By Luke Johnson | SIPA 2018
I am writing in response to two recent posts: “Masculinities: What Maketh a Man” by Paul P Mathew and Bhagirath Iyer and “Would a ‘Henry Clinton’ face the same opposition?” By Ori Wiener-Blotner. The pieces talk about the ‘subconscious assumptions’, stereotypes, and how social expectations pressure children into conforming to established gender roles, and how we have a natural inclination to subconsciously reject or denounce people who try to break the mold (i.e. Hillary Clinton). Few disagree that these norms and identities have weight, and that these (mis)perceptions and unfounded expectations are a significant cause of social tension.
These discussions, I’ve found, tend to really be a debate on what forms your identity; in other words, what forms who you think you are. Which, in turn, leads to the nature v nurture discussion. The debates goes something like: we are entirely a product of some unknown combination of genes (nature) and the social pressures we experience growing up (nurture).
But, nature + nurture do not sum to 1. I think there is a third element. If we are only the sum of our parents and the surrounding environment, then we are like a dried leaf floating idly down the river. Can change not come from within?
I think that within all of us is an internal struggle to shape ourselves into something we would like to become. There is an energy and drive in our core — our nucleus — which can change and shape us, and this shaping effect is not from our parents’ genes, or from our environment. Some more spiritual people might call it a ‘soul’.
After all, if we were all entirely conformists, then progress would halt within generations and society (and its norms) could not evolve or change. I should hope the nucleus factor is strong as well, since Ori’s call at the end was an appeal to this internal force which can shape us: “I only ask that people take an introspective moment and don’t’ oppose [Hillary Clinton] because of it”. Only with great flexibility and difficulty could you call this plea for introspection and change nature or nurture, but it fits well into the nucleus.
If this force is not present, then there is no hope for change and the debate will have to wait for the next generation of children to start to correct the imbalance. But, I think there is hope since it is not just nature and nurture, but nature, nurture and nucleus which shapes us.

- [Given data]
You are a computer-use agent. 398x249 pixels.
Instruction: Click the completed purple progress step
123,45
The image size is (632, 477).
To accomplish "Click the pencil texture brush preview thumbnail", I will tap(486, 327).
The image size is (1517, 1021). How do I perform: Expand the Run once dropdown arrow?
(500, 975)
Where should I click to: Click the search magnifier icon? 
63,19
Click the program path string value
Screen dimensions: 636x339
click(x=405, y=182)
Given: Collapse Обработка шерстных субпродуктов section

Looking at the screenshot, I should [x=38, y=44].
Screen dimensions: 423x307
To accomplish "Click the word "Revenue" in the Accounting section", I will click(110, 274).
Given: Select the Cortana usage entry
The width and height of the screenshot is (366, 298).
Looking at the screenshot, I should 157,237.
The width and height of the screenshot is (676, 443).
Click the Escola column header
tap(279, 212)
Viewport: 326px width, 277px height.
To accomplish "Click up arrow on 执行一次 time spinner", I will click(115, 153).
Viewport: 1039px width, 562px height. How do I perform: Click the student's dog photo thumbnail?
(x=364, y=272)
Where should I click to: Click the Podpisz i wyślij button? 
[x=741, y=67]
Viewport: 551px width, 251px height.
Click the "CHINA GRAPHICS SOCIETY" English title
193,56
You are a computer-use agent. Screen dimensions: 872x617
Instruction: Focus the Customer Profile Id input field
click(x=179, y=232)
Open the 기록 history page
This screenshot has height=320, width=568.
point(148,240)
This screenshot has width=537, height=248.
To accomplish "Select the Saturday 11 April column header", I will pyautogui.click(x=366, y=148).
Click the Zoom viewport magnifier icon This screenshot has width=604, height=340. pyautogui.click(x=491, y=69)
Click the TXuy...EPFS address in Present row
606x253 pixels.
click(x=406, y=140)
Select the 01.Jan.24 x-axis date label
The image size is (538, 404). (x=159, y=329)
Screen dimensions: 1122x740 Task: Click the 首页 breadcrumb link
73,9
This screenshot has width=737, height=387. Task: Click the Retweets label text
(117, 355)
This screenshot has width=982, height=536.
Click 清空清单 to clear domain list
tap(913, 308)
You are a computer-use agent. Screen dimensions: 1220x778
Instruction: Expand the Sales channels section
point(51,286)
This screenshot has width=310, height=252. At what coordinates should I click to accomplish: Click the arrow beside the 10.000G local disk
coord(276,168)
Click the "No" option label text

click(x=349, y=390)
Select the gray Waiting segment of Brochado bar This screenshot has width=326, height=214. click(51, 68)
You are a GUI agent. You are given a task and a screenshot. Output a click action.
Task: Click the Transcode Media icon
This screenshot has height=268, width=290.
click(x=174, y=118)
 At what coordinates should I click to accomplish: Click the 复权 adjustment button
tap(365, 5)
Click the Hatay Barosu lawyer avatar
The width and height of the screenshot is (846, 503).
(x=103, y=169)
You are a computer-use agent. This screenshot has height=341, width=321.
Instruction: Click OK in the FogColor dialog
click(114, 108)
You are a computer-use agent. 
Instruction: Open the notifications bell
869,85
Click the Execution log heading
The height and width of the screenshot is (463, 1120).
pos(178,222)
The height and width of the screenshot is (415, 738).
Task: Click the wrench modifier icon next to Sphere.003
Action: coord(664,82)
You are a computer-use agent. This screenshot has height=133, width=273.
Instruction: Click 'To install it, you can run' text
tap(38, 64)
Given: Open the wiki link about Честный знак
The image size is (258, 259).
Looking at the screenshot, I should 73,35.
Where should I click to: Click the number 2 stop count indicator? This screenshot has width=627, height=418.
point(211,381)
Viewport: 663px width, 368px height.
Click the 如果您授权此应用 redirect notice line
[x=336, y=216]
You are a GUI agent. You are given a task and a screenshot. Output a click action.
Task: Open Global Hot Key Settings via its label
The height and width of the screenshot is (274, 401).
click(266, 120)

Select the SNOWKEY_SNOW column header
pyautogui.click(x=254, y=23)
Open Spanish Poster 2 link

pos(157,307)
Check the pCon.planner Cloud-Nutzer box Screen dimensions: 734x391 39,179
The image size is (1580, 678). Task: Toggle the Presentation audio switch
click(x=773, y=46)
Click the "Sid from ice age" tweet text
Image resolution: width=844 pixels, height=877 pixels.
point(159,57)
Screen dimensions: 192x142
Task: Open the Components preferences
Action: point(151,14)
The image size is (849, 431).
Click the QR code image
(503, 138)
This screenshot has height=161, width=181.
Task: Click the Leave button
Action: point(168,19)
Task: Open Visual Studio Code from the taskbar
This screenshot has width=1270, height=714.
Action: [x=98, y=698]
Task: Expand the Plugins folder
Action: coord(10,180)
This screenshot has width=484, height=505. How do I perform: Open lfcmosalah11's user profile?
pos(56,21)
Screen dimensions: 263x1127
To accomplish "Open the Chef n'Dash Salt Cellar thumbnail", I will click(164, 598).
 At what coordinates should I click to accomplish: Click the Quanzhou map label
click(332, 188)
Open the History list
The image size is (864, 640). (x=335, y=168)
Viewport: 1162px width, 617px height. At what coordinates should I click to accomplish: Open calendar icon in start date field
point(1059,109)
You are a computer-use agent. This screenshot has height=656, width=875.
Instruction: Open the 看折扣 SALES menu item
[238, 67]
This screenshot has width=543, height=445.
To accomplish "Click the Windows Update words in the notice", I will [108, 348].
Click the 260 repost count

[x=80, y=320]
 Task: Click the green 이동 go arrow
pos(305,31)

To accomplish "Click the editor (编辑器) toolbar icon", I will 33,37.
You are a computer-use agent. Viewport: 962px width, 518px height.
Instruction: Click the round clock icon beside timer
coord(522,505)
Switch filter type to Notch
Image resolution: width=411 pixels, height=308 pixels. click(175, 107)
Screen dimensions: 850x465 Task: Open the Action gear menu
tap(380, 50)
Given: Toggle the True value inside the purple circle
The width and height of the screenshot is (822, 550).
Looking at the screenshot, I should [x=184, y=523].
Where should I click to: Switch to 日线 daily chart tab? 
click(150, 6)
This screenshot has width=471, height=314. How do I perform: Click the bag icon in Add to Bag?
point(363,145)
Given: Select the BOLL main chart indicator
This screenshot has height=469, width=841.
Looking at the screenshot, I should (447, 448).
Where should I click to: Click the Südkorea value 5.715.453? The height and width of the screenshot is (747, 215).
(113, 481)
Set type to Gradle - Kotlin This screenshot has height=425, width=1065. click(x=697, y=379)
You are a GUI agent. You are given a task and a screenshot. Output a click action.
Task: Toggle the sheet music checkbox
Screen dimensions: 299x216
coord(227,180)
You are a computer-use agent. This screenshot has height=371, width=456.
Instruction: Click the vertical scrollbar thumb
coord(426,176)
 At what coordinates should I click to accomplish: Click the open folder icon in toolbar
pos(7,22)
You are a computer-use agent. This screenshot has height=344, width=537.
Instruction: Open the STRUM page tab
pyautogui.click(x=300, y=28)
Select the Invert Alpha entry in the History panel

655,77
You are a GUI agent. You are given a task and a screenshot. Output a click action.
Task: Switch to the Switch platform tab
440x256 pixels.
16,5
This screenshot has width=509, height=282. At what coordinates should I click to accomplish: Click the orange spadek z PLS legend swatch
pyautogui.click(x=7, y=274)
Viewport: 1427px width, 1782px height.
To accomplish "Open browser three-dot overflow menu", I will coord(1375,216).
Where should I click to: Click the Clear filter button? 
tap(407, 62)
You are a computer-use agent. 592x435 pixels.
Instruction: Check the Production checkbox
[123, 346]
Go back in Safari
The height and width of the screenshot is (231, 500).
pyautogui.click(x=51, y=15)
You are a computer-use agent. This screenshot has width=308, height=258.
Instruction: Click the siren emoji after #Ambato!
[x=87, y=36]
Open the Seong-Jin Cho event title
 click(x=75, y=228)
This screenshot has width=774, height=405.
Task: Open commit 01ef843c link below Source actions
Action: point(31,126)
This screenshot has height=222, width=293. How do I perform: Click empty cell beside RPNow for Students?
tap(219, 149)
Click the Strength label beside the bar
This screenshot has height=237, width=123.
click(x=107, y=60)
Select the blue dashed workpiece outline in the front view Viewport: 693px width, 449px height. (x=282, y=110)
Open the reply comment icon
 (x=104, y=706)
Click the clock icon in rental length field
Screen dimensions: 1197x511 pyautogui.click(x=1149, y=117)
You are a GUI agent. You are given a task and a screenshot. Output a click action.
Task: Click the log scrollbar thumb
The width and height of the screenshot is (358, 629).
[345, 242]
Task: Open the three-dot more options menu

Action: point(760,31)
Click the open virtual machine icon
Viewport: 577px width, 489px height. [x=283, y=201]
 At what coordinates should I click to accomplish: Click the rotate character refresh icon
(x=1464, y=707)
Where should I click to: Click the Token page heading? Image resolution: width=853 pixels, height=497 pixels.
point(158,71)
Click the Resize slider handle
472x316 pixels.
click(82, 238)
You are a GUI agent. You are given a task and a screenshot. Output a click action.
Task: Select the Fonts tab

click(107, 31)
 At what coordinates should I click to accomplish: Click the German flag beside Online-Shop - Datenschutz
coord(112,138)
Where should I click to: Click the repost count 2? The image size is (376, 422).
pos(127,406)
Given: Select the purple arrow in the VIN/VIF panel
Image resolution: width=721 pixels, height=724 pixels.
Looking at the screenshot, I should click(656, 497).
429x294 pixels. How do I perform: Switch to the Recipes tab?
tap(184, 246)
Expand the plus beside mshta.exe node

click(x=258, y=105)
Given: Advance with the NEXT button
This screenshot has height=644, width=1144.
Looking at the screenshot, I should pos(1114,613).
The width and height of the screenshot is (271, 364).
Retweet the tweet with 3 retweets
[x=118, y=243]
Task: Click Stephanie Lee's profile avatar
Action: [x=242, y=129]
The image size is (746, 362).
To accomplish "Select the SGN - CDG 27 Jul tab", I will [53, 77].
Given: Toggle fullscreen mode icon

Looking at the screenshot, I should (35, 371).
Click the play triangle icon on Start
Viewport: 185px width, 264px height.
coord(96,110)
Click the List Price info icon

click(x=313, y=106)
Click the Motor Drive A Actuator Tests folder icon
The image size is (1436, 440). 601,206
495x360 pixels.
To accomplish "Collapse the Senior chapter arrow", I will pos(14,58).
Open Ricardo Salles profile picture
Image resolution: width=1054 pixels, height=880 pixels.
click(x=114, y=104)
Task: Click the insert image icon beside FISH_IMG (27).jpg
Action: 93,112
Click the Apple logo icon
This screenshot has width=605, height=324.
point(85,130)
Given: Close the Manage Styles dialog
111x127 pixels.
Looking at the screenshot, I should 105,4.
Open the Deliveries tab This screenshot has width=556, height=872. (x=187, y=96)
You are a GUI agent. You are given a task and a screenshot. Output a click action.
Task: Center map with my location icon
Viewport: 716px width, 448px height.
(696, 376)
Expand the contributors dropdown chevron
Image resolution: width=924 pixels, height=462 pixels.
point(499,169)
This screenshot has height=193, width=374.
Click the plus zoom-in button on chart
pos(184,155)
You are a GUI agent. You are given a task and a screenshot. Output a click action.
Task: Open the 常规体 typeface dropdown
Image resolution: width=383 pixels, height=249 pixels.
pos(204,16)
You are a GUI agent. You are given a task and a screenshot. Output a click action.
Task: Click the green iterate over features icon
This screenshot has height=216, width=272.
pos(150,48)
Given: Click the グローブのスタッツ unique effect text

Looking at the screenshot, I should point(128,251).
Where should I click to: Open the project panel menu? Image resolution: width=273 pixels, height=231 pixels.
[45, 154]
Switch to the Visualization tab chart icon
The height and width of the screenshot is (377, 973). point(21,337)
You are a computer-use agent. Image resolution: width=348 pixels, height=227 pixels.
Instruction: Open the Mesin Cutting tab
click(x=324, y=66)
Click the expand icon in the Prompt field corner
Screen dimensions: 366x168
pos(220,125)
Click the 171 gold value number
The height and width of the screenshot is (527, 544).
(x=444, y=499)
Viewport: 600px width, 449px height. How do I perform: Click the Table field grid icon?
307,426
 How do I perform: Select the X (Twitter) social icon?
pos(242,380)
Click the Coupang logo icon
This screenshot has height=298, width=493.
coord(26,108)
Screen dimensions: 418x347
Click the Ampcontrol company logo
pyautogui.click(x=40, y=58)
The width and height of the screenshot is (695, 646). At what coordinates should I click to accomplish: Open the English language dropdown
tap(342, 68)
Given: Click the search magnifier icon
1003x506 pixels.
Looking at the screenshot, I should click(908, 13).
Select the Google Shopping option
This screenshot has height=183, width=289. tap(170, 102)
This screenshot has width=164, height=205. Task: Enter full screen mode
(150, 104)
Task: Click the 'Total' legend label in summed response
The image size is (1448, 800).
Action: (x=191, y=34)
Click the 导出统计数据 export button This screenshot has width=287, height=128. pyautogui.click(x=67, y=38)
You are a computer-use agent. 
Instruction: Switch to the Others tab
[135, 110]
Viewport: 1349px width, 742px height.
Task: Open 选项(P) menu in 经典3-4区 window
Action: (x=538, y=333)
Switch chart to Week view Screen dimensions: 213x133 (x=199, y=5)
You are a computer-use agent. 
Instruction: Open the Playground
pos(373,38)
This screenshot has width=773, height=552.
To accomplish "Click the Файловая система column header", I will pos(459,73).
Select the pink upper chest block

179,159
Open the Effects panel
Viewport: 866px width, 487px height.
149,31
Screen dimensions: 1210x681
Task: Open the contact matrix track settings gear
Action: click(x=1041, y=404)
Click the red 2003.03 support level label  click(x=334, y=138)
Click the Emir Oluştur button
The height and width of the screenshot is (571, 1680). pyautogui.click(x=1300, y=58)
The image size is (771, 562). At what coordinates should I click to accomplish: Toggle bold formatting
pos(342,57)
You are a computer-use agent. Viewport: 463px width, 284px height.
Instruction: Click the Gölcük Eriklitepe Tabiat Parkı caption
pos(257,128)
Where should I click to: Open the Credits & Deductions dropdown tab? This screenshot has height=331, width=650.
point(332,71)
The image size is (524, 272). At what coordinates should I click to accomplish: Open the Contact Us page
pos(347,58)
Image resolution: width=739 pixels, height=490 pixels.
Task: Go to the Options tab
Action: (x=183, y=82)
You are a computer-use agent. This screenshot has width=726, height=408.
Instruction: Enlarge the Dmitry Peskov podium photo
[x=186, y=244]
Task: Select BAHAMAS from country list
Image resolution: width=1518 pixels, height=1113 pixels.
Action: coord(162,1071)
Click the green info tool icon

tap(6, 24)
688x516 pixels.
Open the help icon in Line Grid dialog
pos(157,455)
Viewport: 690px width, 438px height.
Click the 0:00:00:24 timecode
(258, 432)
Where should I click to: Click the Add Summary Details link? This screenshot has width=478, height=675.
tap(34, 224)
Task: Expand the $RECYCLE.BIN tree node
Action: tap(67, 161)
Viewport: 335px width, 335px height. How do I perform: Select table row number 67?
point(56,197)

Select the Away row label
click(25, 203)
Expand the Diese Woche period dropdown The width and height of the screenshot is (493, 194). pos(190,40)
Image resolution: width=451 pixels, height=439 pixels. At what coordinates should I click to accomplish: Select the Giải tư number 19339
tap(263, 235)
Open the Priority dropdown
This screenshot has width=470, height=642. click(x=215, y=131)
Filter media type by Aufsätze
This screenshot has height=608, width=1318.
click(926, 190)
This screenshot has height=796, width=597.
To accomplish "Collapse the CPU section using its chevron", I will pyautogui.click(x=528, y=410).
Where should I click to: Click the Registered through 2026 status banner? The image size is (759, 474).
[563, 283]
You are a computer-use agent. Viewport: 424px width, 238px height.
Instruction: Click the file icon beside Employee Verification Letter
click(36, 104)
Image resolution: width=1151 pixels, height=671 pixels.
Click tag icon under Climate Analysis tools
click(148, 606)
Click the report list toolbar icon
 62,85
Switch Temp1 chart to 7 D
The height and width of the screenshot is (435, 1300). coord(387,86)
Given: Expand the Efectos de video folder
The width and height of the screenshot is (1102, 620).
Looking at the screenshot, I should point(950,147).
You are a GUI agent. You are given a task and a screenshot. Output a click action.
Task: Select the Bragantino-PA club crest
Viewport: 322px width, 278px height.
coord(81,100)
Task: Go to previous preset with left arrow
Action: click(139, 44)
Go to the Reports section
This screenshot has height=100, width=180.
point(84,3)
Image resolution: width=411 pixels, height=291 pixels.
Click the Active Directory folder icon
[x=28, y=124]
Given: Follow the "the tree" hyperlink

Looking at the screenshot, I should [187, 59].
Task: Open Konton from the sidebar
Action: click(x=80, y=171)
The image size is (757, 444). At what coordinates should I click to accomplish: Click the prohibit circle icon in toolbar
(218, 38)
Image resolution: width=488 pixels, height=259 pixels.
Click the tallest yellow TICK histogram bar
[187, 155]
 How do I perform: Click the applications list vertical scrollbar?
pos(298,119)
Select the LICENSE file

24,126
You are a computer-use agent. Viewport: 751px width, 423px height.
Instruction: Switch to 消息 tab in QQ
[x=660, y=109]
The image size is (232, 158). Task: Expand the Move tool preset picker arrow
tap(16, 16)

- [How to complete this task] In the response essay on identity, what name does the writer give to the third element that shapes us besides nature and nurture?

- [Task response] The nucleus.